Task prompt:
Reproduce everything from the beginning of the data down to and including the line containing "click(64, 40)", omitting the pictures.

-- START Available records --

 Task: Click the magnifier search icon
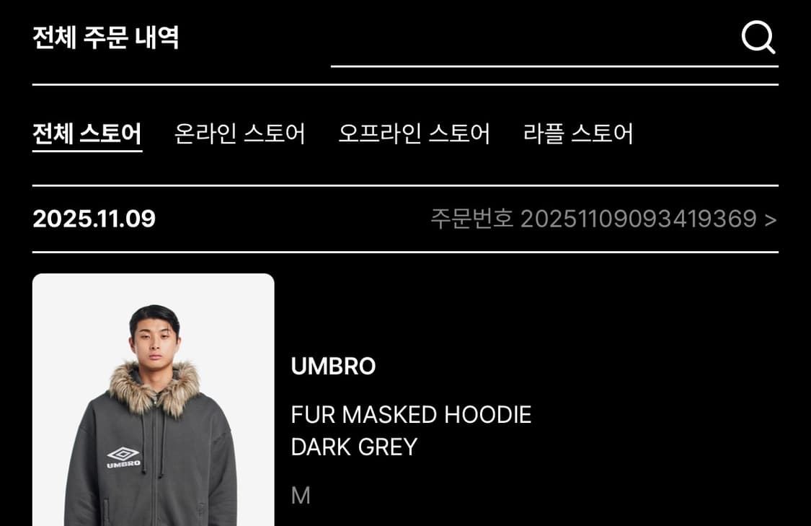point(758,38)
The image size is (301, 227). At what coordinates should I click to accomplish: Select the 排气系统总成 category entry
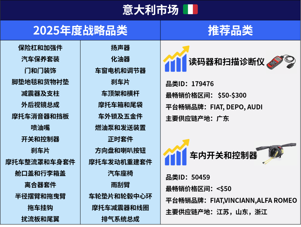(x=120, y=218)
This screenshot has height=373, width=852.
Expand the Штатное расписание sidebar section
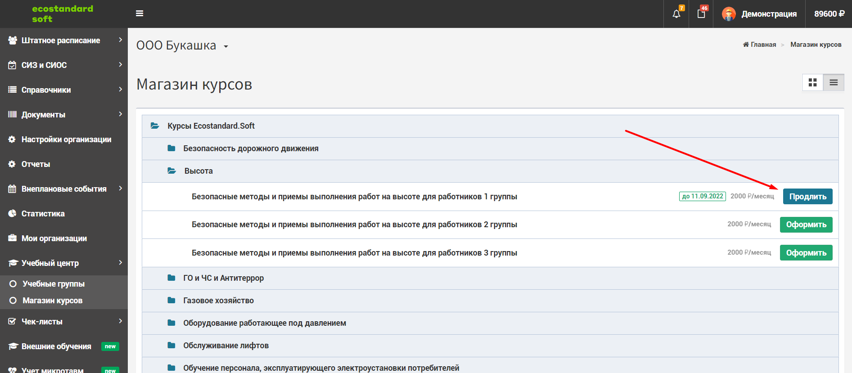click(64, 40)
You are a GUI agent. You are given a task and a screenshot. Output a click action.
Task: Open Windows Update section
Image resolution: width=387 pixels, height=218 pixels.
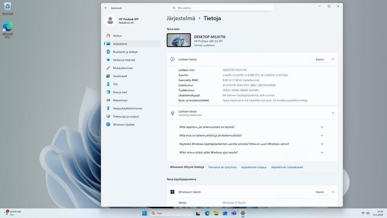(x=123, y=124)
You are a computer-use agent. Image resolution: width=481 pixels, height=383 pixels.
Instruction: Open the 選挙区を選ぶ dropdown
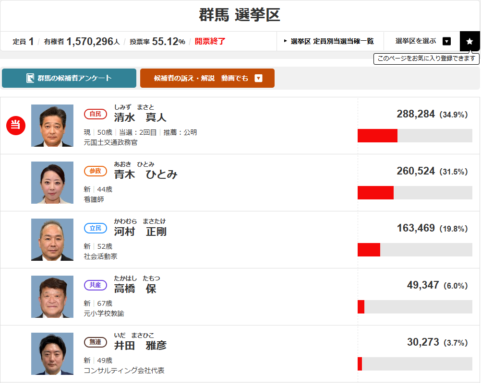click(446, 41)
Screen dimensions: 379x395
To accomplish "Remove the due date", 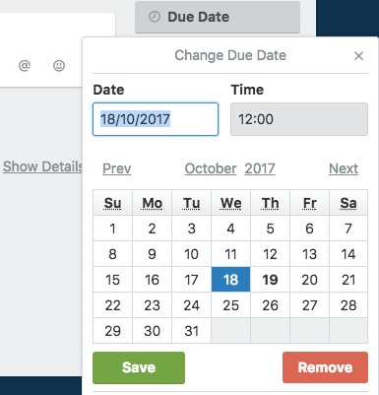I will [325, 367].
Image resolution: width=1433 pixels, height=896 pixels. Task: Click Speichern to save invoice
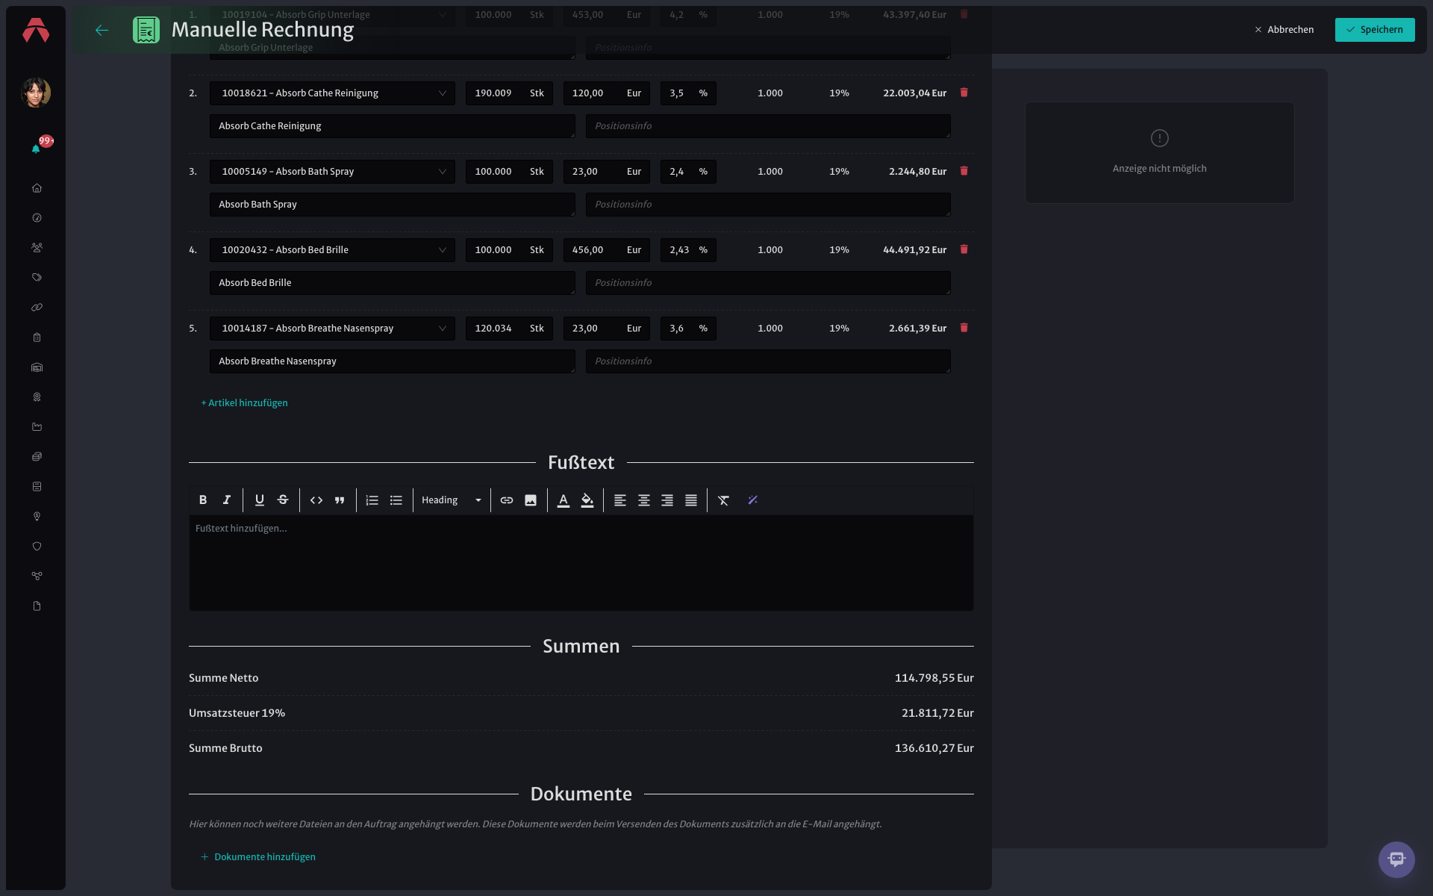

-- END Available records --

Answer:
 Task: Click the magnifier search icon
point(758,38)
The image size is (301, 227). At what coordinates should I click to accomplish: Select the 排气系统总成 category entry
(x=120, y=218)
This screenshot has height=373, width=852.
Expand the Штатное расписание sidebar section
click(64, 40)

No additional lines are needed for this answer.